#### ТЕКСТ ДЛЯ ЧТЕНИЯ:
========================================================================

Не берусь судить, наступило ли для нашей словесности это время, но я уже нисколько не удивилась, обнаружив в № 2 «Дружбы народов» «Повесть о Белкине» опытной романистки Ирины Муравьевой. В ней скромный провинциальный дворянин и впоследствии невысокий чин в столичном департаменте, человек порядочный и душевный, влюбчивый и с понятиями о чести, переживает ряд приключений, отсылающих читателя то к «Барышне-крестьянке», то к «Метели», а в финале, переполненный этими впечатлениями и душевной тоской, начинает доверять их писчей бумаге. Пушкин мог бы и улыбнуться такой игре со своей мистификацией, почему бы нет? Притом что написано это занимательно, чистым, без сбоев, слогом… Однако дальше — больше. В № 6 «Знамени» Никита Елисеев (автор, для меня весьма значимый как эрудит и остроумец) набрасывает предполагаемый «Финал “Евгения Онегина”». «Все казовые, эмблематические произведения русской литературы не закончены», — начинает он. Этот тезис, заглавный для «психологии» нащупанного мною тренда, — чистая кажимость. Все эти «открытые финалы» «Онегина», «Мертвых душ», «Войны и мира», «Братьев Карамазовых» — сигнальные знаки незавершимости жизни, перед чем великие творцы смиренно или трагически вынуждены были склонять головы: желание «продолжать» всякий раз оказывалось нереальным. И претенденты на принятие у них эстафеты, как правило, проваливаются. Вот и Н. Елисеев вообразил под влиянием онегинской полурасшифрованной «Десятой главы» участие мужа Татьяны в декабрьском восстании (почему бы генералу не примкнуть?) и ссылку его в Сибирь. Что рождает в «цинике» Онегине надежду теперь-то заполучить свою Таню, обретающую при желании свободу от мужа. Но она-то в ответ прогоняет его с окончательным и непоправимым позором, избавившись, наконец, от прежней страсти. Ну как же автор этой реконструкции/деконструкции не догадывается, что он крест-накрест зачеркнул все пушкинское сочинение?! Если Татьяна, даже с разбитым полуразочарованным сердцем, понимала, что в ее избраннике «есть и гордость, и прямая честь», и Пушкин, несомненно, с «милой Таней» согласен (ощущая героя одним из своих частичных двойников и отмечая между ним и собою «разность», но не более того), то плод новой «гипотезы» — гнусный Онегин — не мог бы удержать на своих плечах сюжет романа в стихах — ни в его начале, ни в предполагаемом завершении.

========================================================================

#### ЗАДАНИЕ 1:
Выведите из записей все строки, где встречается слово «pixels».

Сохраненные записи
========================================================================

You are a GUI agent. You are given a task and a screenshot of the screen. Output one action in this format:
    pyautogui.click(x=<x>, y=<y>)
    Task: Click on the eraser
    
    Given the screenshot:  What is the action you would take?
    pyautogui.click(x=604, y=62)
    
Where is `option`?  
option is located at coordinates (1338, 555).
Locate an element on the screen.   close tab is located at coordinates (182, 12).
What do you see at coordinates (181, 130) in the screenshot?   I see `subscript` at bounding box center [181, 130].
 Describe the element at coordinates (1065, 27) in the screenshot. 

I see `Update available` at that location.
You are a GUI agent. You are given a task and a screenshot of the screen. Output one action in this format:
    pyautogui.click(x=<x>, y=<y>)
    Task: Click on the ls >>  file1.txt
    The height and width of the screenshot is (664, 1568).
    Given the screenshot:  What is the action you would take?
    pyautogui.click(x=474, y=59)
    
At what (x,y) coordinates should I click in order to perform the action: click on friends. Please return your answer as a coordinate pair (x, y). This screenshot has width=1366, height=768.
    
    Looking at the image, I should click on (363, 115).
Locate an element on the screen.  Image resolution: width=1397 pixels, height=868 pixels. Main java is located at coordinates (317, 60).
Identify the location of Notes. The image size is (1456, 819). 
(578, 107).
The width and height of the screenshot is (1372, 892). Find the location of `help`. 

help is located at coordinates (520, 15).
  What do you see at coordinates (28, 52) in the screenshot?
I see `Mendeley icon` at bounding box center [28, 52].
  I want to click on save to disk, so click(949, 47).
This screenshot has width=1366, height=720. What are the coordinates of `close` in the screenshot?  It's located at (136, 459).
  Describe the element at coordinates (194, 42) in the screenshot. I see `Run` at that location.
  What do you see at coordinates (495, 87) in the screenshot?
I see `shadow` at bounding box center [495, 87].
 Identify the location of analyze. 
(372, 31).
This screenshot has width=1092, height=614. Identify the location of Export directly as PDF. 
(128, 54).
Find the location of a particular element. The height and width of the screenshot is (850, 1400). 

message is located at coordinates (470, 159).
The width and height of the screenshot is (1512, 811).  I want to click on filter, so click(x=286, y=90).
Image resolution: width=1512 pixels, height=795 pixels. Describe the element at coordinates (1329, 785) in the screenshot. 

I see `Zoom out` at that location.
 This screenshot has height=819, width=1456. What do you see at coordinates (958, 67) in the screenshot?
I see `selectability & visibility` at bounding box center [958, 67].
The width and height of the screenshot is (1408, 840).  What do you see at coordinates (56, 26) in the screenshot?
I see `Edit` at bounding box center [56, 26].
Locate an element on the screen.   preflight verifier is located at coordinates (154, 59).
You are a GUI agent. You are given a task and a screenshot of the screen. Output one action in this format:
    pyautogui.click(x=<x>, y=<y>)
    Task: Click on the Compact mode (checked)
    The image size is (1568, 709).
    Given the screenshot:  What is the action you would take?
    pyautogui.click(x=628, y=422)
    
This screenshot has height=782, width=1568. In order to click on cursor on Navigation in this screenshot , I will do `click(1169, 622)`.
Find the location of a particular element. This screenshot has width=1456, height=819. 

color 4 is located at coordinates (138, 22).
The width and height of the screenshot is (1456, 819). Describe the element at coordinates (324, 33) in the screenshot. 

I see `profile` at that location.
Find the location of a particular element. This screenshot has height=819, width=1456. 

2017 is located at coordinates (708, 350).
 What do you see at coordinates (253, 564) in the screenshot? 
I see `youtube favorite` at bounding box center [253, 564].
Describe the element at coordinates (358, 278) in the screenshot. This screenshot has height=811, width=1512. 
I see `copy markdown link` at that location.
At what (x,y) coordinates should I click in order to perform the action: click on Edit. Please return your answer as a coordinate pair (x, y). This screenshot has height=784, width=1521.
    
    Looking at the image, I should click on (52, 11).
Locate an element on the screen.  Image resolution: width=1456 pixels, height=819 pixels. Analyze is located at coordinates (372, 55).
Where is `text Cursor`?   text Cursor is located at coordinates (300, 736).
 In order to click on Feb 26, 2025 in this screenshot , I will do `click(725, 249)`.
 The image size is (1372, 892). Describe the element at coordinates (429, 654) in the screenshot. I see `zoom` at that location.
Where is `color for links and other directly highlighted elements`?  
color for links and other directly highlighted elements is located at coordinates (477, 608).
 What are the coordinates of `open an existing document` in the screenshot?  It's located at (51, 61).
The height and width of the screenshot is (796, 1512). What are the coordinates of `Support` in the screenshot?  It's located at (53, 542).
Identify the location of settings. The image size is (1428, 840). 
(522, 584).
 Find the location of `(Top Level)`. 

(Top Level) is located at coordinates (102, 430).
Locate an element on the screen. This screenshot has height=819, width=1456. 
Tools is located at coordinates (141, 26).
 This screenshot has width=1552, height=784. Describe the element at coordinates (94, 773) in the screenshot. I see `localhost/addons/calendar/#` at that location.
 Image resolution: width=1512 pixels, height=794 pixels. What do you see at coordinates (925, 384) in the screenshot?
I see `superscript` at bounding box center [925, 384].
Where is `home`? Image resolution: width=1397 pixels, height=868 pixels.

========================================================================

#### ЗАДАНИЕ 2:
Согласуются ли с текстом для чтения следующие утверждения? (a) «Повесть о Белкине» Ирины Муравьевой напечатана в № 2 «Дружбы народов». (b) Никита Елисеев опубликовал свой финал «Евгения Онегина» в «Дружбе народов». (c) В реконструкции Елисеева Татьяна соглашается быть с Онегиным. На каждое ответьте «да» или «нет» и приведите решающие слова текста.

#### РЕШЕНИЕ ЗАДАНИЯ 1:
Locate an element on the screen.  Image resolution: width=1397 pixels, height=868 pixels. Main java is located at coordinates (317, 60).
Image resolution: width=1512 pixels, height=795 pixels. Describe the element at coordinates (1329, 785) in the screenshot. 
Locate an element on the screen.  Image resolution: width=1456 pixels, height=819 pixels. Analyze is located at coordinates (372, 55).
 Image resolution: width=1512 pixels, height=794 pixels. What do you see at coordinates (925, 384) in the screenshot?
Where is `home`? Image resolution: width=1397 pixels, height=868 pixels.

#### РЕШЕНИЕ ЗАДАНИЯ 2:
(a) Да: «обнаружив в № 2 «Дружбы народов» «Повесть о Белкине» опытной романистки Ирины Муравьевой».
(b) Нет: «В № 6 «Знамени» Никита Елисеев (автор, для меня весьма значимый как эрудит и остроумец) набрасывает предполагаемый «Финал “Евгения Онегина”»».
(c) Нет: «Но она-то в ответ прогоняет его с окончательным и непоправимым позором».